DATA TO EXAMINE
* * * *

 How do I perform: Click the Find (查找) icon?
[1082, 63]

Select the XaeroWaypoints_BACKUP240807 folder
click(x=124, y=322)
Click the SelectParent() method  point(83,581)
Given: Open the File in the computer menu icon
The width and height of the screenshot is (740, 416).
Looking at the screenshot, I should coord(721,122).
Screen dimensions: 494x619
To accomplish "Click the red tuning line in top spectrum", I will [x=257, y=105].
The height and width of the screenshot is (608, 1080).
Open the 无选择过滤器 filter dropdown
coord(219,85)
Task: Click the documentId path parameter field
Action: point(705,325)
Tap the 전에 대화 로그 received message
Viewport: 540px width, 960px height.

* * * *

WHAT IS EXPECTED
The listing above is to be restated word for word.

OUTPUT OF THE EXERCISE
 How do I perform: Click the Find (查找) icon?
[1082, 63]

Select the XaeroWaypoints_BACKUP240807 folder
click(x=124, y=322)
Click the SelectParent() method  point(83,581)
Given: Open the File in the computer menu icon
The width and height of the screenshot is (740, 416).
Looking at the screenshot, I should coord(721,122).
Screen dimensions: 494x619
To accomplish "Click the red tuning line in top spectrum", I will [x=257, y=105].
The height and width of the screenshot is (608, 1080).
Open the 无选择过滤器 filter dropdown
coord(219,85)
Task: Click the documentId path parameter field
Action: point(705,325)
Tap the 전에 대화 로그 received message
Viewport: 540px width, 960px height.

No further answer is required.